Current Secret Submissions Post: here.
Suggestions, comments, and concerns should go here.

Re: Worldbuilding

[personal profile] cbrachyrhynchos 2015-03-03 02:28 am (UTC)(link)
It depends entirely on the kind of story you want to tell. I just finished Blindsight by Peter Watts and Player of Games by Ian Banks. Both contain tons of internal narrative about how augmented, post-human, engineered characters think through problems that would stump us lowly evolutionary human beings.

The economic systems of those worlds? Blah blah blah post-scarcity blah blah blah AI blah blah blah post-scarcity wibbly wobbly fuck that's not a moon, it's a spaceship/habitat!

Similarly Chip Delany, one of the masters of the art, packed Babel-17 full of poetic inquiry, theory of mind, and Sapir-Worf. The mechanics of how the undead members of his crew work is left as handwavium.
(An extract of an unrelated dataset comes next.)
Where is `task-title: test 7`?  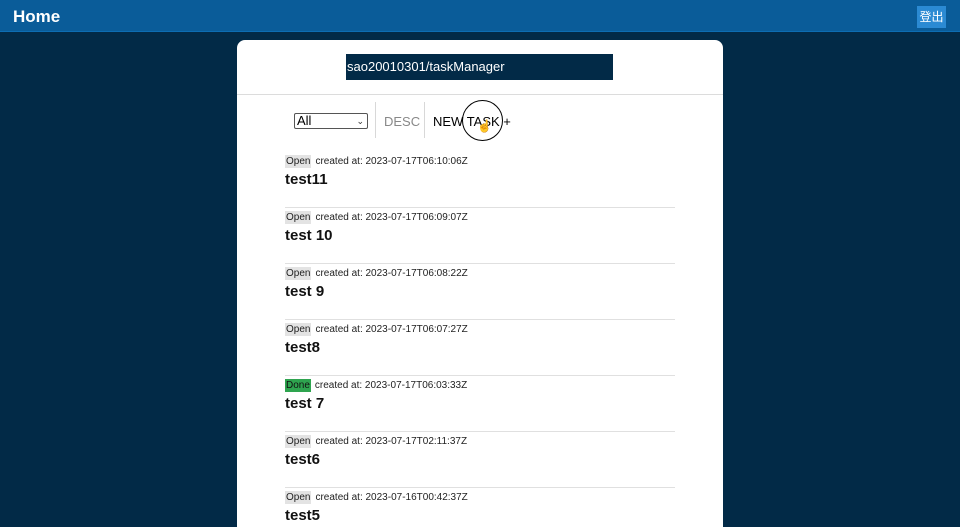
task-title: test 7 is located at coordinates (305, 404).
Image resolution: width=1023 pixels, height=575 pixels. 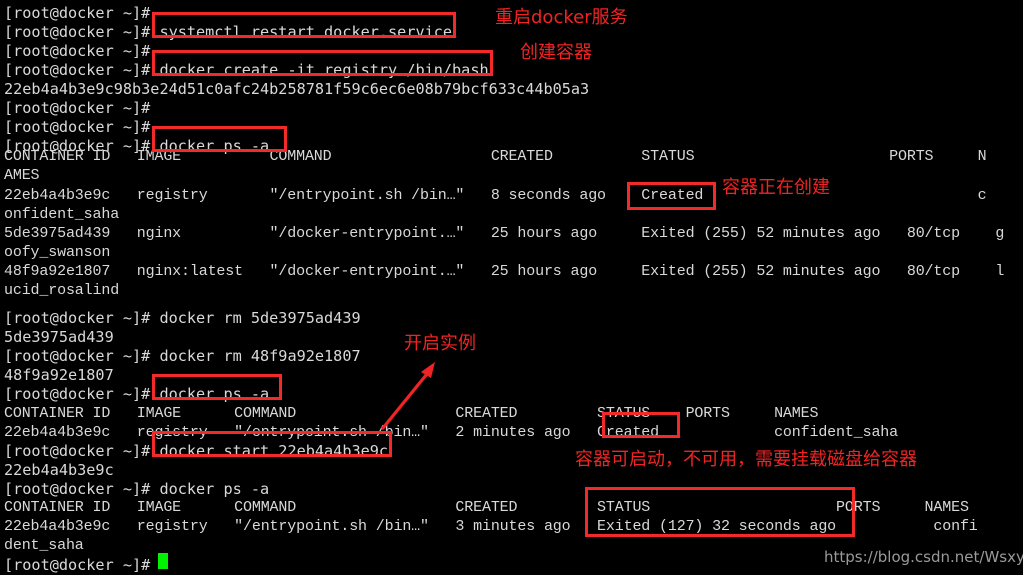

IMSHO, you need to think through the implications of your big idea and characters and consider how much of the rest can be kept safely off-stage. If none of your characters are going to give a shit about astrology, you don't need to worry about constellations (which might not matter if you have spaceflight anyway). If your characters live in a post-scarcity society where their basic needs can be obtained from the nearest replicator, you don't need to fiddle around with personal finance. If your character's boots never touch the soil, they might not know the mechanics of farming.

Re: Worldbuilding

(Anonymous) 2015-03-03 03:03 am (UTC)(link)
Oh god that sounds like fun to read, haha.

In my opinion... I think it's okay to know more details about the world than you actually include in the story. So that it makes sense when you're writing, but you don't always have to tell the readers everything and infodump everywhere.

Re: Worldbuilding

[personal profile] cbrachyrhynchos 2015-03-03 03:15 am (UTC)(link)
Watts is often guilty of the infodump. The narrator of Blindsight is the post-human zombie embedded reporter (more or less), which offers plenty of excuses for the other post-humans on the ship's crew to monologue at him about just about everything. Still, it's a nice break from lumpy-forehead aliens, and Watts is one of a few hard sci-fi authors who don't read like a textbook to me.

Re: Worldbuilding

[personal profile] cbrachyrhynchos 2015-03-03 04:18 am (UTC)(link)
Oh, I feel the need to add that not every story needs an expansively plotted and mapped universe. Science fiction includes room-sized stories as well as multiverse-sized stories. I've read brilliant stories that were bounded by the walls of a spaceship with one passenger.